Broadband (and ultrabroadband), digital skills, Internet users, Digital Transformation in private companies, digital public services development. These are the most important indicators contributing to each EU country's final score in the Digital Economy and Society Index. A score that, in the study's 2020 edition, doesn't put Italy in a good position. Unfortunately, exactly when the country is trying to restart its digital side thanks to PNRR Recovery Plan.

To be clear, this does not mean that digital Italy is worse than before. For the last five years, its digital competitiveness has been growing more than EU average. But the country is still behind in DESI rankings: at 25th place (on 28 total). Only Romania, Greece and Bulgaria did worse. And the country is quite distant from DESI top performers: Finland, Sweden, Denmark, The Netherlands.

Why? First of all, and historically, for a lacking fixed broadband infrastructure. Italy performs well (8th place in the EU) for generic fixed line connectivity, but badly (14th place) for fixed broadband and very badly (22nd place) for fixed ultrabroadband (more than 30 Mbps). And even when broadband is available, it is used by a relatively low fraction of households: just 60%, compared to an EU average of 80%. It certainly does not help that in Italy most (80%) available broadband lines use xDSL technology, which is relatively low-band for today's standards. Italian mobile broadband is on the other hand very good, one of the best in EU, but it can't (still?) compensate what the country is missing in fixed connectivity.

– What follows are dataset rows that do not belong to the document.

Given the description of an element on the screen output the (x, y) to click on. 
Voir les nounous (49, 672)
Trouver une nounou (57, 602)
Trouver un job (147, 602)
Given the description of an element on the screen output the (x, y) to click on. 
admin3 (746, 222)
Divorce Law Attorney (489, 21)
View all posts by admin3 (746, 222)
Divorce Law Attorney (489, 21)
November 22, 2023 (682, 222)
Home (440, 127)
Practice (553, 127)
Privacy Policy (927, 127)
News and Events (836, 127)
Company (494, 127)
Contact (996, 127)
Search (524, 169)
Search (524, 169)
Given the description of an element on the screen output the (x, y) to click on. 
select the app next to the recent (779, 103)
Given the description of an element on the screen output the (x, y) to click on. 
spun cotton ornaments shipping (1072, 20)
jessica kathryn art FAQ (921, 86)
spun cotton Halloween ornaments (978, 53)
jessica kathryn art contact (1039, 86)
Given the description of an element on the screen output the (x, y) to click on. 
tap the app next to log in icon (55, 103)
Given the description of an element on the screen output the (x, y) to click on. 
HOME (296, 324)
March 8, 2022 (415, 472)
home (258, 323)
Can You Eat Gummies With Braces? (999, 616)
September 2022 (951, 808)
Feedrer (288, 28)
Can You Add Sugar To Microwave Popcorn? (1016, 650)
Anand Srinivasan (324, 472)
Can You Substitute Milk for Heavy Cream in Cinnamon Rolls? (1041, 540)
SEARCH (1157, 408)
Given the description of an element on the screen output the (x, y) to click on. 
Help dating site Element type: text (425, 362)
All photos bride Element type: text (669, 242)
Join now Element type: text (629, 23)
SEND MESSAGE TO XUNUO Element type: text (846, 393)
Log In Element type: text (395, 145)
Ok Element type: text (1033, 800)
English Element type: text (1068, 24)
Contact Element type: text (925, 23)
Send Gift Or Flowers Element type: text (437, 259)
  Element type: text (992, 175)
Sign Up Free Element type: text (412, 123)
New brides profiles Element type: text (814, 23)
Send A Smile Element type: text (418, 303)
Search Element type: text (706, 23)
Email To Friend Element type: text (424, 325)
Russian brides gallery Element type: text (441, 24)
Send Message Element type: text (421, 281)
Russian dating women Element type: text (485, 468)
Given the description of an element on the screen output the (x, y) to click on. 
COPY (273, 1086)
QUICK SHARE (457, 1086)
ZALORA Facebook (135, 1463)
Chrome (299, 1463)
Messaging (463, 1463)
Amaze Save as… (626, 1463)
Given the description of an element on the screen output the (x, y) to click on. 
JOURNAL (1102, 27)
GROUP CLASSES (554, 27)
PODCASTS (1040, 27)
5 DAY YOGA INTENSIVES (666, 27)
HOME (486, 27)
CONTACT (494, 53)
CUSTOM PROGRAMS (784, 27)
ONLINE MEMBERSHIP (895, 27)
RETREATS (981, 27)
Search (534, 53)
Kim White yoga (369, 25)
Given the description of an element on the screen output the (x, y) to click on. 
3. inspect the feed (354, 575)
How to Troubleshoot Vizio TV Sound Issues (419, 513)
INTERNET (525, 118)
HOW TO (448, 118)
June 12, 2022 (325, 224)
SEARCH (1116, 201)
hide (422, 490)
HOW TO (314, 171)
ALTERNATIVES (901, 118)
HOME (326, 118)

Another big issue for digital Italy is a generic underdevelopment of digital skills. Italy is regularly one of the worst performing country in DESI rankings regarding digital competences gained and put in use by citizens, private companies and Public Administration. DESI Digital Intensity Index, which rates how much digital technologies are used in private companies, puts Italy at 21st place in the EU. Just 15% of Italian companies use cloud services "of medium-high complexity", 10% sell online on their websites, 7% use Big Data analysis. In every specific ranking, Italy is closer to the bottom of the list than to the half.

Can we do better than this? Are we better than this? Partly, yes. Statistics can be misleading. And looking at many very specific rankings is like looking at many trees without considering the forest they're part of. In several important DESI indicators Italy performs well - for example, in the use of Open Data or in how PA digital services interact with those of other EU countries - and the country has a very important role in the EU data market. This is worth 72 billion euros and 75% of that is made by just six countries: United Kingdom, France, Germany, Italy, Spain, The Netherlands.

Most of all, what in Italy has changed for the better is how important digital technologies now are in shaping Italian companies of any sector. ICT Italian market now accounts for 9% of the total Italian workforce. And the country invested, in 2017, something like 2,4 billion euros in ICT R&D. Only France, United Kingodm and Germany did better. Things have still to improve, yes, but at least they are taken seriously.